Retail quants can and should borrow the sophisticated reporting techniques utilised by institutional quants. Such tools include live "dashboards" of the portfolio and corresponding risks, a "backtest equity" vs "live equity" difference or "delta", along with all the "usual" metrics such as costs per trade, the returns distribution, high water mark (HWM), maximum drawdown, average trade latency as well as alpha/beta against a benchmark.

Consistent incremental improvements should be made to this infrastructure. This can really enchance returns over the long term, simply by eliminating bugs and improving issues such as trade latency. Don't simply become fixated on improving the "world's greatest strategy" (WGS).
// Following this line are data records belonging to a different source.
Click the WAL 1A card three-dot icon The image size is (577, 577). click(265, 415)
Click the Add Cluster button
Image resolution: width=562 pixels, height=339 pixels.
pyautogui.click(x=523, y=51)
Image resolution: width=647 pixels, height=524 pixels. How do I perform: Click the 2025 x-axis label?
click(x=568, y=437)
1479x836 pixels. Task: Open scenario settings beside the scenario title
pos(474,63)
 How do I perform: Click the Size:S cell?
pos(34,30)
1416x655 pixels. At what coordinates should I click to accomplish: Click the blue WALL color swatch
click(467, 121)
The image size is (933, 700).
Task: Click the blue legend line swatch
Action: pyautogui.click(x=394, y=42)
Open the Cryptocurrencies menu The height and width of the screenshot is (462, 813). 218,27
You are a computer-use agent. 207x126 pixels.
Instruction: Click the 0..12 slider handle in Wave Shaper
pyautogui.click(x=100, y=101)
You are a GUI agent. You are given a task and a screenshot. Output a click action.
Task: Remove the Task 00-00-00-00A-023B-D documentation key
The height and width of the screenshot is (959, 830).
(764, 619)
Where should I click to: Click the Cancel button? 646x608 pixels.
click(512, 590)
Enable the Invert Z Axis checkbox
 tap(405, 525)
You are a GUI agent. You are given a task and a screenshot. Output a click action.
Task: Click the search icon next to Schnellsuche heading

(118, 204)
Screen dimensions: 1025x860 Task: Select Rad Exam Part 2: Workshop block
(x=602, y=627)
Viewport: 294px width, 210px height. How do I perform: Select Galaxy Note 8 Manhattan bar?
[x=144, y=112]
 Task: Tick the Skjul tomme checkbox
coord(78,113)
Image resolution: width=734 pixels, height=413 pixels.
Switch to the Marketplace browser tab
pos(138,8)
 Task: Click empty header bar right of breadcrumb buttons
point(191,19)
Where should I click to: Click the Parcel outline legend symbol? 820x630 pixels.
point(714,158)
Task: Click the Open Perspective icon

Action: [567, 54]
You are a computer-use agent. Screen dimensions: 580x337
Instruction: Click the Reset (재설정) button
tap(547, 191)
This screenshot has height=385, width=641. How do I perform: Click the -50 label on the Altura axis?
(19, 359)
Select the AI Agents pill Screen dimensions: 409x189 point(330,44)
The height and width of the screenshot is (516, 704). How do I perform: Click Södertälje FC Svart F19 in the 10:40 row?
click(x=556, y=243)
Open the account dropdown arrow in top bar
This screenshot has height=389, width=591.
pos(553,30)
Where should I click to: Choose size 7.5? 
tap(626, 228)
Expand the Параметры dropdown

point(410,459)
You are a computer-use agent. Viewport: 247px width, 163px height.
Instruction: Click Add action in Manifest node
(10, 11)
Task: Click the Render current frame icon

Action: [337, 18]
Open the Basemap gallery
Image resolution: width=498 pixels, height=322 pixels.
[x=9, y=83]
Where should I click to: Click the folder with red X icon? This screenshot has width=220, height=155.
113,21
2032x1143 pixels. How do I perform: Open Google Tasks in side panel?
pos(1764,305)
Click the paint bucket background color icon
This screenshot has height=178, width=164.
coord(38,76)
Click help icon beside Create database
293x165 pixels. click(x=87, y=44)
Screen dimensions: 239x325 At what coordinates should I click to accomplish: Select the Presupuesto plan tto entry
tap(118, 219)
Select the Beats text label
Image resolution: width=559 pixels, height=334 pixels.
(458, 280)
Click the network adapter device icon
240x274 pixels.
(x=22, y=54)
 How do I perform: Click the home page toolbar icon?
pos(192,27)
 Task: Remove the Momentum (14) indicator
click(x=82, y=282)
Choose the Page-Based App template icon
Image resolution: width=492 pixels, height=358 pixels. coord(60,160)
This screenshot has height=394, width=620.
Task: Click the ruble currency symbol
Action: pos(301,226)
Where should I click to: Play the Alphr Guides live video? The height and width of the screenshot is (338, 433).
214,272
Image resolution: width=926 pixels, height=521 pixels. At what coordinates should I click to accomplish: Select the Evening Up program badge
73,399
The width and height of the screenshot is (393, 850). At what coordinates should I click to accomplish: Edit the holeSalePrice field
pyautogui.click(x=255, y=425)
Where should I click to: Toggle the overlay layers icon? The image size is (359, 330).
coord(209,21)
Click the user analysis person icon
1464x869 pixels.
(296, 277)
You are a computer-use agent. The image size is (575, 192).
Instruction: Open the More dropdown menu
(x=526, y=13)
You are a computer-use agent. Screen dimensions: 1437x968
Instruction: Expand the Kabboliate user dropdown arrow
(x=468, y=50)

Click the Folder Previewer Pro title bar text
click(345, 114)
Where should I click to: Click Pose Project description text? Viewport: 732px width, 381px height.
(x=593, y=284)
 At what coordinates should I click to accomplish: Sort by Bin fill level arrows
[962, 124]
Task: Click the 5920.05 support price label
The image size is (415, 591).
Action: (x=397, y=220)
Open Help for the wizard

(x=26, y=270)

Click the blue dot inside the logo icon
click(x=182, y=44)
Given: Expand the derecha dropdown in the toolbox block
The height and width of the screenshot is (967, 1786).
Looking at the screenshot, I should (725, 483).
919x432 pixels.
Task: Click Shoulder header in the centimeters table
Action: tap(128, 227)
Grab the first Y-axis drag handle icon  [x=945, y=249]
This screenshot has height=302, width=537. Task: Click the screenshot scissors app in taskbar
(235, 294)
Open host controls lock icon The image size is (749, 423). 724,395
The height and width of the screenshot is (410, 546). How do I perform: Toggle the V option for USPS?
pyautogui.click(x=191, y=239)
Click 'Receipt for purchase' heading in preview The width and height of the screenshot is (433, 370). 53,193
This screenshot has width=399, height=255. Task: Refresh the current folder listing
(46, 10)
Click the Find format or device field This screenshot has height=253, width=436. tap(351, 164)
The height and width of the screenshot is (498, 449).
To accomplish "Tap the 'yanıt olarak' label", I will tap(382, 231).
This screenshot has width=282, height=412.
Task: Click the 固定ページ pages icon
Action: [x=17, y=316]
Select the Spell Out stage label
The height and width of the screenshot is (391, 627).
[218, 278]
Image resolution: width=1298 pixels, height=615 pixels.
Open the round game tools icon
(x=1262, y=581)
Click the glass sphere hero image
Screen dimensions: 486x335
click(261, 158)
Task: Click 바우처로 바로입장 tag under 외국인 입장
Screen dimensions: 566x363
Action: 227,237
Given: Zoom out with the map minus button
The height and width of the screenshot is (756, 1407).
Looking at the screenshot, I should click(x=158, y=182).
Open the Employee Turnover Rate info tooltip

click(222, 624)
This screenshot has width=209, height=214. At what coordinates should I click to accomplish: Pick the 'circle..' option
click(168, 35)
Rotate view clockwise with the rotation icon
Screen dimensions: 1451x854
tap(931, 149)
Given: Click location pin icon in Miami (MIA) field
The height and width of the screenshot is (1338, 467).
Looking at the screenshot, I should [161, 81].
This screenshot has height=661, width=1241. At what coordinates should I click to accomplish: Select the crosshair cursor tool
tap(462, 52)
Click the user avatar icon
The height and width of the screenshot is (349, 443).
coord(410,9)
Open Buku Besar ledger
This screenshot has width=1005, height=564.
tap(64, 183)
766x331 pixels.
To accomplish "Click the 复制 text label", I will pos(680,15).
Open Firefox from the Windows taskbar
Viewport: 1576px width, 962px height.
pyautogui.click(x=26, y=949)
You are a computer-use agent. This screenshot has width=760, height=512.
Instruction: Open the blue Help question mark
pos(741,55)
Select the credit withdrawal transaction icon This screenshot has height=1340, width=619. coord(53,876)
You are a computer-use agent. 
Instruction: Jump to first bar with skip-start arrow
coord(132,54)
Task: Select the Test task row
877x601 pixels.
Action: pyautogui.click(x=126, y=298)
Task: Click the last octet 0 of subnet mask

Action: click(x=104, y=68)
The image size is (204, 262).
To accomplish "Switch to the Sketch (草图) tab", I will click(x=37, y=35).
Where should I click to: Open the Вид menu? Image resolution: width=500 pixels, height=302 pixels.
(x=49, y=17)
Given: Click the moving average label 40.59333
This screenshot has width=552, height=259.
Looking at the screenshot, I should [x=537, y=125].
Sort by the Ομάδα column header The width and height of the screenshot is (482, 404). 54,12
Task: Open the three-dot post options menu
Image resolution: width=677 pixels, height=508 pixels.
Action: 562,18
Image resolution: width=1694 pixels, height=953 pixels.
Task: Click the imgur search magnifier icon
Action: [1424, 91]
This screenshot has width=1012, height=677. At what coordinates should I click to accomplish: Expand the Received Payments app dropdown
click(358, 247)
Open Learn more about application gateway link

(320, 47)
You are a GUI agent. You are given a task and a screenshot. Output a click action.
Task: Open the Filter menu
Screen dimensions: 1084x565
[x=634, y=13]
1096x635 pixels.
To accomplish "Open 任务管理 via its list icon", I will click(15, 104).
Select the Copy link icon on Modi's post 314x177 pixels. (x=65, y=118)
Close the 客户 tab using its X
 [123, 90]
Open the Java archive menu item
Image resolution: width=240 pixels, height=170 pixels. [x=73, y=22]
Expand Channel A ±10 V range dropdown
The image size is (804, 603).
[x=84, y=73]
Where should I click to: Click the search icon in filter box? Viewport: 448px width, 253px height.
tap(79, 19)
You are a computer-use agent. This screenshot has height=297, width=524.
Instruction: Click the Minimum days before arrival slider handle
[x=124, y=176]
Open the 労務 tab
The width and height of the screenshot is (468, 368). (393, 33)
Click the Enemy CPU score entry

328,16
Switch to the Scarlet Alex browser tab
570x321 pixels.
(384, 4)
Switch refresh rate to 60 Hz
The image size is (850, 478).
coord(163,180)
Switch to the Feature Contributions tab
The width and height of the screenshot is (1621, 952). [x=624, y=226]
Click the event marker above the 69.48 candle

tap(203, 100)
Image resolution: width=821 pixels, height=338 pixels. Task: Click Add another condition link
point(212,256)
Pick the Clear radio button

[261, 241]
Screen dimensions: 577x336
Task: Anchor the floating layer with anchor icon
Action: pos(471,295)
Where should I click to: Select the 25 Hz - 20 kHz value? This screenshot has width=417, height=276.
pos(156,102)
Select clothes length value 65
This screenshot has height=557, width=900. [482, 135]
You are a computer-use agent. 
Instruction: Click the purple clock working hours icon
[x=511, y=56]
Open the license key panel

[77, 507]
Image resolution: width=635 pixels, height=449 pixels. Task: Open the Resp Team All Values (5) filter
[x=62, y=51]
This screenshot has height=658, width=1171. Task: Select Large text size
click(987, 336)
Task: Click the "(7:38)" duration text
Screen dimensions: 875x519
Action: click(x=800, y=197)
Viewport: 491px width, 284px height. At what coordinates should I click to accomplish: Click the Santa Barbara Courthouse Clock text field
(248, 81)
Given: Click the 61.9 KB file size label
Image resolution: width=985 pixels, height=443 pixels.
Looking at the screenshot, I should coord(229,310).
The WGS will eventually erode due to "alpha decay". Others will eventually discover the edge and will arbitrage away the returns. However, a robust trading infrastructure, a solid strategy research pipeline and continual learning are great ways of avoiding this fate.

Infrastructure optimisation may be more "boring" than strategy development but it becomes significantly less boring when your returns are improved!

### Deployment & Monitoring

Deployment to a remote server, along with extensive monitoring of this remote system, is absolutely crucial for institutional grade systems. Retail quants can and should utilise these ideas as well.

A robust system must be remotely deployed in "the cloud" or co-located near an exchange. Home broadband, power supplies and other factors mean that utilising a home desktop/laptop is too unreliable. Often things fail right at the worst time and lead to substantial losses.

The main issues when considering a remote deployment include; monitoring hardware, such as CPU, RAM/swap, disk and network I/O, high-availability and redundancy of systems, a well thought through backup AND restoration plan, extensive logging of all aspects of the system as well as continuous integration, unit testing and version control.

Remember Murphy's Law - "If it can fail it will fail."

There are many vendors on offer that provide relatively straightforward cloud deployments, including Amazon Web Services, Microsoft Azure, Google and Rackspace. For software engineering tasks vendors include Github, Bitbucket, Travis, Loggly and Splunk, as well as many others.

## Final Thoughts

Unfortunately there is no "quick fix" in quant trading. It involves a lot of hard work and learning in order to be successful.

Perhaps a major stumbling block for beginners (and some intermediate quants!) is that they concentrate too much on the best "strategy". Such strategies always eventually succumb to alpha decay and thus become unprofitable. Hence it is necessary to be continually researching new strategies to add to a portfolio. In essence, the "strategy pipeline" should always be full.

It is also worth investing a lot of time in your trading infrastructure. Spend time on issues such as deployment and monitoring. Always try and be reducing transaction costs, as profitability is as much about reducing costs as it is about gaining trading revenue.

I recommend writing your own backtesting system simply to learn. You can either use it and continually improve it or you can find a vendor and then ask them all of the questions that you have discovered when you built your own. It will certainly make you aware of the limitations of commercially available systems.

Finally, always be reading, learning and improving. There are a wealth of textbooks, trade journals, academic journals, quant blogs, forums and magazines which discuss all aspects of trading. For more advanced strategy ideas I recommend SSRN and arXiv - Quantitative Finance.